We can provide guidance to people who would like help with finding the right land, the land acquisition process, reforesting, creating and managing a food forest, living in Ecuador with or without a longer-term visa, and navigating life here in general. We try to keep things as simple and straightforward as possible.

The Area

There is one main road through the valley with a few side roads, and the fincas are mostly between 10-60 hectares with space between most houses. There is grid electricity and fibre-optic internet available. This area has plenty of wild jungle, but most of the land near the road has been completely deforested and is used for cattle and cacao farming.

At the end of the main road there are multiple bioreserves next to a massive and mostly unexplored national park, all full of native forest, wild rivers and waterfalls, and many rare and beautiful plants, animals, and other life.

The roads are mostly gravelled, and the main entrance road is connected to a paved road that has bus service, a few small general stores, and some tourist and recreation areas.

The town of Loreto (about 20 km away) is relatively small and quiet with a variety of produce markets, hardware stores, mechanic shops, and other basic services.

This area of Ecuador has little crime, a low cost of living, and a very simple and slow-paced lifestyle. People here are generally kind and friendly but either ignorant of or apathetic toward the destruction that they are causing to the land by animal exploitation and monoculture farming practices.

This is a perfect setting for making a real change, reversing the damage that other humans have done, and creating a food forest paradise for the security and independence of those who participate. If you are a badass fruiterrarist wanting to escape from an oppressive regime, this could be a safe haven where you and like-minded others can enjoy freedom together.

If not you, who? If not now, when?

What Do I Do?

  • Buy Neighbouring Lands
    Conserve, reforest, create food forests, live here full- or part-time, manage the land yourself, collaborate with project participants to co-manage in your absence, or just let the land reforest itself naturally.
  • Make a Contribution
    Participate in crowdfunding to help someone else to purchase land, so that your contribution is used specifically for acquiring land to be conserved and reforested in the Amazon.
    Send us an email with “Crowdfunding” as the subject.

  • Volunteer
    Visit one of our projects as a volunteer in order to gain first-hand knowledge and experience about the impact of current land (mis)use in the Amazon as well as the efforts to stop and reverse the damage being caused.
    Click here for information about volunteering.

  • Donate or Trade
    We don’t accept money, but we are happy to receive seeds, trees, cuttings, or tools.
    Click here to see our wish list and what we have available to trade.

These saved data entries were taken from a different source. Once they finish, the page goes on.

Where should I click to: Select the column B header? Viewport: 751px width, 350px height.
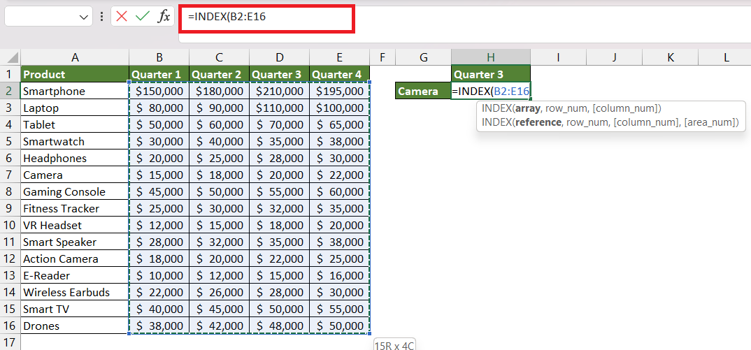(159, 57)
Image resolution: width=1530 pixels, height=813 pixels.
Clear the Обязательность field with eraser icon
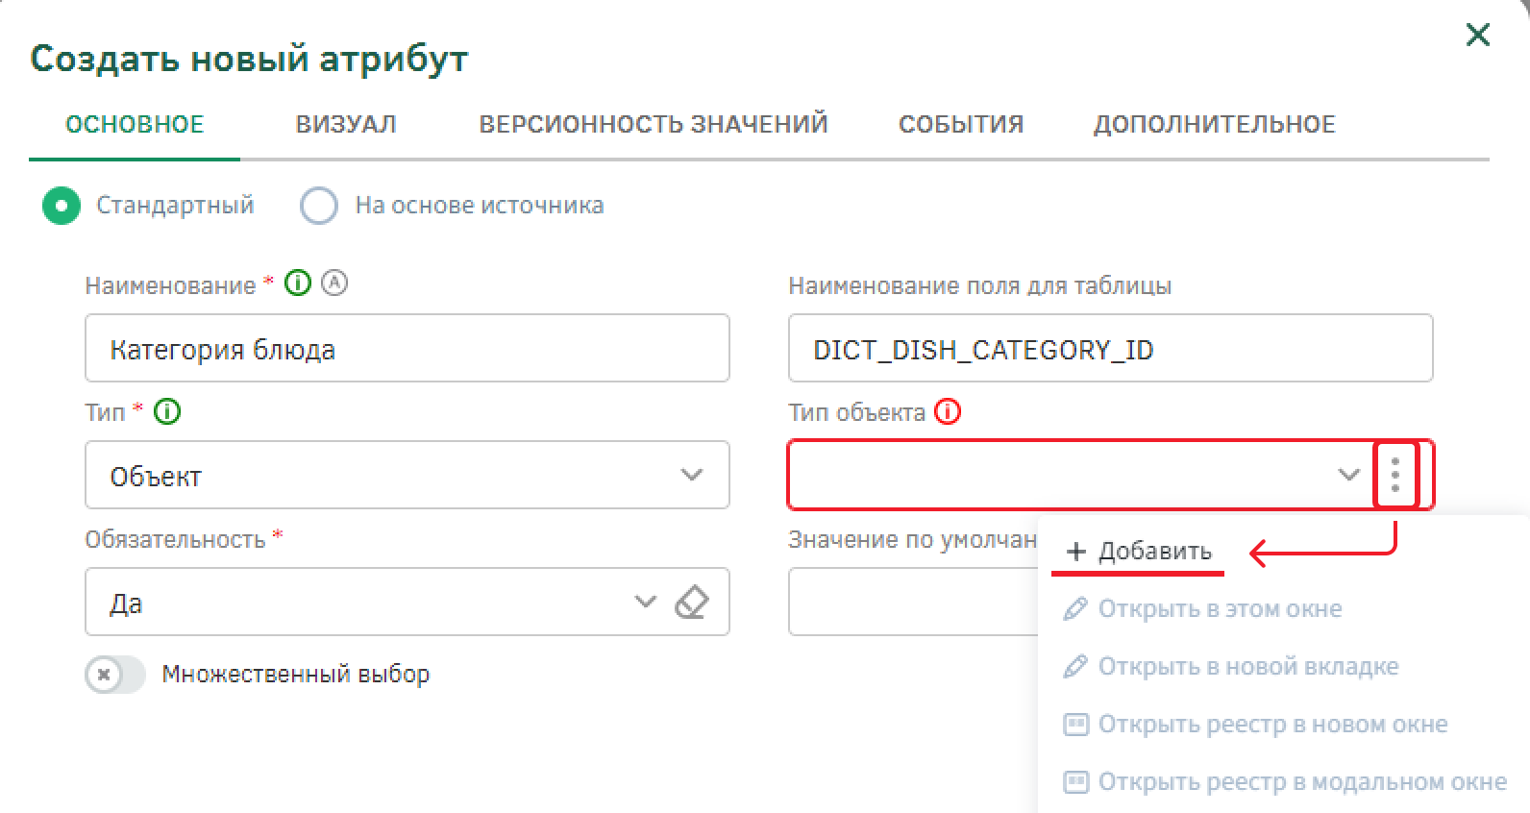pyautogui.click(x=692, y=603)
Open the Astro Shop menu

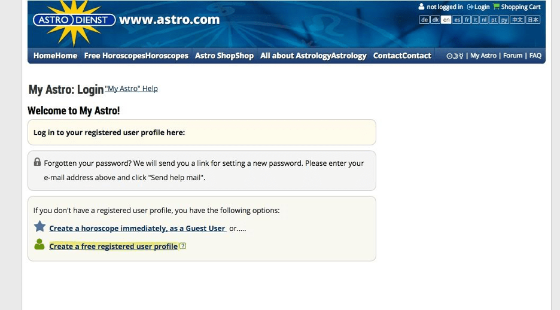pyautogui.click(x=224, y=56)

If you would like more information, please feel free to read through more of this website, or contact us here.

On behalf of all of the plants, animals, and other lifeforms in this majestic land, we thank you for your interest in doing your part to create a more sustainable world while helping to save the Amazon Rainforest and all of the life that depends on it.


“If we don’t do something now, it may be too late if we ever do…”



1.

For example, in the Sumaco Napo-Galeras National Park adjacent to Badass Fruiterrarist Land, 872 species of birds have been recorded, most of them endemic to the Amazon region.

2.

Ecosystems that connect lowland rainforests to highland rainforests and cloud forests allow native animals to migrate to higher elevations in order to escape the effects of climate change.

3.

Studies in the Brazilian Amazon have shown that 95% of deforestation happens within 5.5 km of a road, and 85% of fires each year occur within 5 km.